Kepler’s title of Imperial Mathematician was not stripped from him after the passing of Rudolf, but it was momentarily forgotten by a new emperor with less intrinsic interest in such things. For his part, Kepler certainly wasn’t inclined to stick his Protestant head up and raise the issue. Having seen how one other takeover of a city by Archduke Ferdinand ended for him already, he was instead frantically writing letters, looking for a new position somewhere — anywhere — else. The difficulty he had finding one showed how thoroughly his revolutionary book The New Astronomy had failed to break through. Not for the first time, his alma mater the University of Tübingen turned down his request for a job. Intriguingly, he also corresponded briefly with the University of Padua, about the possibility of filling Galileo’s now-vacant post; if this had come to pass, he and Galileo might have been forced by simple proximity to reckon with one another’s ideas more carefully, possibly to the enormous benefit of astronomy as a whole. But it did not come to pass. In the end, Kepler had to settle for a modest teaching post in the northern Austrian town of Linz, where Archduke Ferdinand’s pogroms against Protestants had not yet penetrated before he was called out to Prague. Kepler stayed in the former imperial capital just long enough to give Barbara time to die. Then he set out for Linz with his two surviving children. From the heights of the Holy Roman Emperor’s personal mathematician, he was reduced to his previous state of a humble teacher. His life had become a proverb.

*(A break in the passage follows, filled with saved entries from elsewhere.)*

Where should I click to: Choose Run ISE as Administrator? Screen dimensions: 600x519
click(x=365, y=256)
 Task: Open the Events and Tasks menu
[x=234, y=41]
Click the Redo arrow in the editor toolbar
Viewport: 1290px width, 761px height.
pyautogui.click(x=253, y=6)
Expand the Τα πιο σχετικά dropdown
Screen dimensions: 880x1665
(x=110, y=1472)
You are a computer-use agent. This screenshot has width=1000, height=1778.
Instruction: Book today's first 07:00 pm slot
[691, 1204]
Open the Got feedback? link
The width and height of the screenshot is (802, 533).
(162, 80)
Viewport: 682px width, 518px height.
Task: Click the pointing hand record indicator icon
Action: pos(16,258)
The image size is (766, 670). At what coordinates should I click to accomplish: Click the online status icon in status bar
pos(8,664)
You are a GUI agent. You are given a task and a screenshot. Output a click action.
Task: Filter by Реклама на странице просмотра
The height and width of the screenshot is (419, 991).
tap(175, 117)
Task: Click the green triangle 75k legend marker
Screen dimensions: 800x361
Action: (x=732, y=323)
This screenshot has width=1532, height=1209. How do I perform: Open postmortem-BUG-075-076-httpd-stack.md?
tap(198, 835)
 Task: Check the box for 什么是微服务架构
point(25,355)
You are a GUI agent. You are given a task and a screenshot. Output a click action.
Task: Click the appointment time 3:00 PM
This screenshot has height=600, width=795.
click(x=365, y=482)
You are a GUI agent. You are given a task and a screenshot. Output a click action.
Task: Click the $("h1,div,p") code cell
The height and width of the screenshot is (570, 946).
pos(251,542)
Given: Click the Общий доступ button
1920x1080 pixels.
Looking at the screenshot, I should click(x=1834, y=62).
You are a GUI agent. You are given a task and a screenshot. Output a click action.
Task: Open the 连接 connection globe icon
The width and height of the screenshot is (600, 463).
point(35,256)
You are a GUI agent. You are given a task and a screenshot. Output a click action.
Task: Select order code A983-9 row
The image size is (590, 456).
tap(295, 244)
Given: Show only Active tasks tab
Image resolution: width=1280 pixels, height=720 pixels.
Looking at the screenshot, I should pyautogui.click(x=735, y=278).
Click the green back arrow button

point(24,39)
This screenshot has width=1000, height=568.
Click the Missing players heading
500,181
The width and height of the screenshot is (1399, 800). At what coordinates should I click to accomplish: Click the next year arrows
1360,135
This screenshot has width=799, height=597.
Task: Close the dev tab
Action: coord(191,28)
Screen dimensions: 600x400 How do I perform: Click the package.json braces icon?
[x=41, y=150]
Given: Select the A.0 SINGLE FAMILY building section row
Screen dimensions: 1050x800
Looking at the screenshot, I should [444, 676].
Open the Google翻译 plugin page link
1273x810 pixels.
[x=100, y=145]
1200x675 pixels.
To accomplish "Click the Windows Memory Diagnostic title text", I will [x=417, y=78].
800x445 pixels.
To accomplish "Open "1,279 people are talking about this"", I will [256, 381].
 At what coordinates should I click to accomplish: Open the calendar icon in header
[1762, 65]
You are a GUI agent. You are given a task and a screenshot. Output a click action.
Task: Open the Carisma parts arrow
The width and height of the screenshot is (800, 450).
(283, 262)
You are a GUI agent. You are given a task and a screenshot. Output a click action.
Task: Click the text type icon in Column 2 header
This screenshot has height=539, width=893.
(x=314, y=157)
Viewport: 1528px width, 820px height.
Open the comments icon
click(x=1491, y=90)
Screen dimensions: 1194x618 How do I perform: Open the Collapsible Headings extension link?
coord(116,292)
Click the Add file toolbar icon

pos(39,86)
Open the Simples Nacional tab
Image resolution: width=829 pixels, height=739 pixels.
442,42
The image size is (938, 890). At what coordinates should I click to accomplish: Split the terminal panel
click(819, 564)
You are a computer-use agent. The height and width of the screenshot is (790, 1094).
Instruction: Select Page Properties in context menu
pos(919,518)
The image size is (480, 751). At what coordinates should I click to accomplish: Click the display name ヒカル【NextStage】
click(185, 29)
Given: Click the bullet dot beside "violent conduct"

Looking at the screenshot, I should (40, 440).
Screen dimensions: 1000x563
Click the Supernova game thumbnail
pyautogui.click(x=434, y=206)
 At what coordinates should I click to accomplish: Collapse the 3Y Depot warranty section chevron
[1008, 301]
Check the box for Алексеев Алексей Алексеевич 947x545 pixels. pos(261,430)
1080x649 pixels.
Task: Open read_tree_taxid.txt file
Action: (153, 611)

Linz was a tidy enough town, but it was no Prague. This was no city of magic and wonders, just a quietly prosperous community of Germanic burghers plying their various trades. But then again, Kepler himself had never been all that well-suited to cosmopolitan company. For a while, Linz looked like it might provide a congenial home for him. Being still possessed of the title of Imperial Mathematician, Kepler gradually rebuilt his links with the court of Emperor Mathias in Vienna, which lay only about 100 miles (160 kilometers) away. And despite being, as he put it, “a philosopher who has passed and is nearing the end of his prime, who has muted passions, who is soft of body and dried up by nature,” the 42-year-old Kepler married a 24-year-old woman named Susanna, who had “won me over with love, humble loyalty, economy of household, and the love she gave her [future] stepchildren. I also liked her loneliness, and the fact that she was an orphan.” It may not have been the most passionate of relationships, but Susanna gave Johannes the domestic tranquility that had eluded him with Barbara.

As matters transpired, he would have need of both the measure of protection provided by his links to Vienna and the comfort provided by Susanna. For his stubborn determination to say what he believed and not say what he didn’t soon planted him squarely in the middle of yet another religious conflict — one that, absent his highfalutin title, might have threatened his livelihood and possibly even his life. This time, the conflict was with his fellow Protestants rather than any Catholic authority.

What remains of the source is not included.